Peggy Cotter | Professor and AAM Fellow, University of North Carolina

peggy-cotter-180x180Peggy Cotter earned a B.A. with majors in Microbiology and Psychobiology and a Ph.D. in Microbiology and Molecular Genetics from UCLA. 

She was a post-doctoral fellow with Jeff F. Miller in Microbiology and Immunology in the UCLA School of Medicine before establishing her own laboratory at the University of California, Santa Barbara in 2001. Dr. Cotter moved to the University of North Carolina – Chapel Hill in July 2009 where she is currently a Professor of Microbiology and Immunology in the School of Medicine. She has been an Editor for Molecular Microbiology since 2006, will chair the NIH PCMB study section beginning July 1, 2017, and has held several leadership positions within the American Society for Microbiology (ASM).

She was elected as a fellow of the American Academy of Microbiology in 2012. She is currently the President-elect of the ASM and will serve as President beginning July 1, 2017.

Are Contact-Dependent Inhibition (CDI) System-encoding genes Facultative, Multicolored Greenbeards?

Contact-dependent growth inhibition (CDI) systems were discovered based on the observation that Escherichia coli producing the CdiA/CdiB two-partner secretion pathway proteins could inhibit the growth of non-CdiA/CdiB-producing E. coli upon cell-cell contact. Subsequent analyses showed that the C-termini of the large CdiA proteins (called the CdiA-CT) contain the toxic activity and that a small immunity protein (CdiI) protects against auto-inhibition. We now know that CDI systems are widespread among Gram-negative proteobacteria, that the CdiA-CT and CdiI polypeptides are highly variable, and that CdiI proteins protect in an allele-specific manner.
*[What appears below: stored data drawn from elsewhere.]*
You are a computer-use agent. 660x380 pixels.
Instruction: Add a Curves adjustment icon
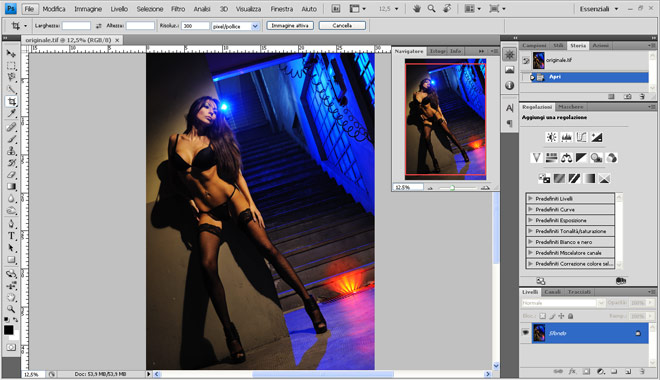581,137
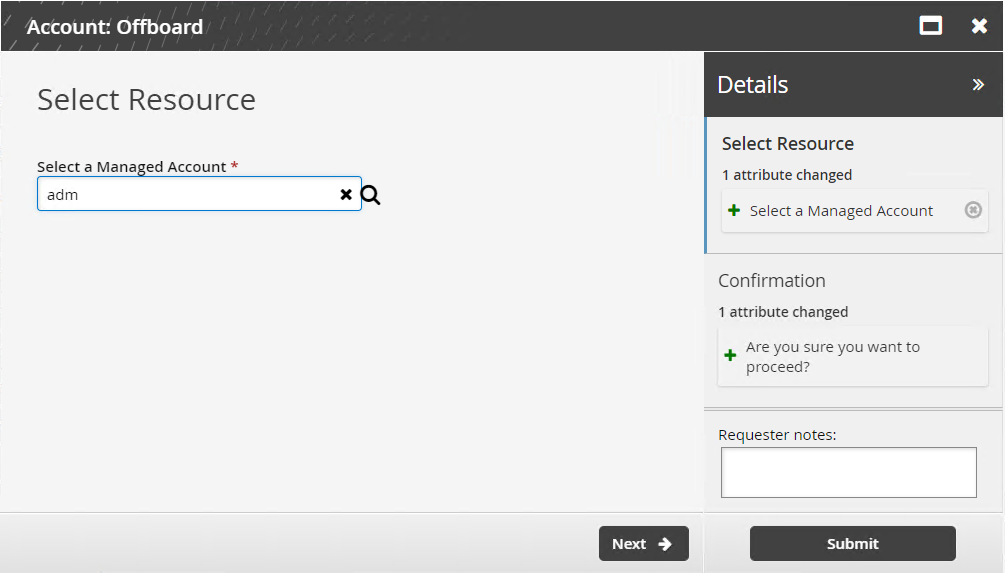Click the magnifier search icon beside account field
The width and height of the screenshot is (1005, 573).
point(371,195)
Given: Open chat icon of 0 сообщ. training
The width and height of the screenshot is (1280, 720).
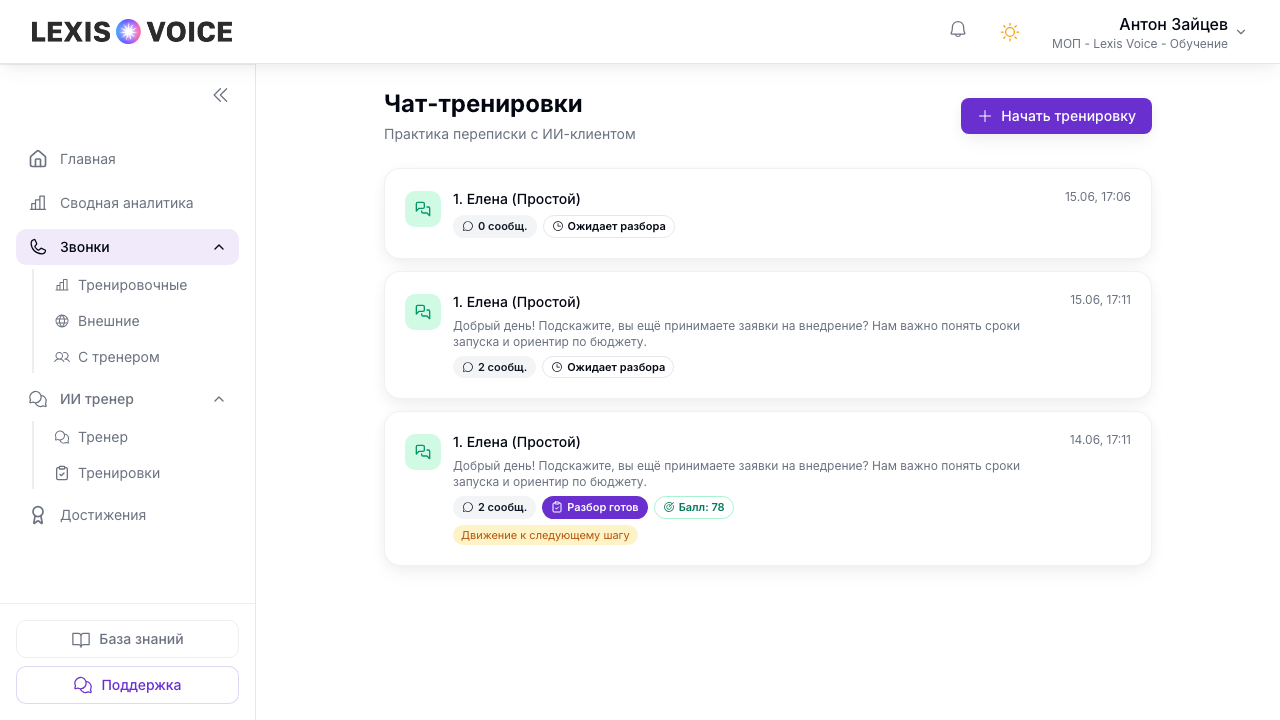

Using Burkholderia thailandensis as a model, we found that in addition to mediating interbacterial competition, CDI systems can induce changes in gene expression between sibling bacteria that result in cooperative behaviors such as biofilm formation. Hence, CDI system proteins mediate competition between ‘non-self’ neighbors and cooperation between ‘self’ neighbors. More recently, we discovered evidence that CDI system-encoding genes are on mobile genomic islands. Our data support a model in which CDI system-encoding genes mediate self-transfer into non-self neighbors, either converting those neighbors to cooperating ‘self’ bacteria or ensuring propagation of the CDI system-encoding genes to descendants if the non-self neighbors are capable of out-competing the resident population.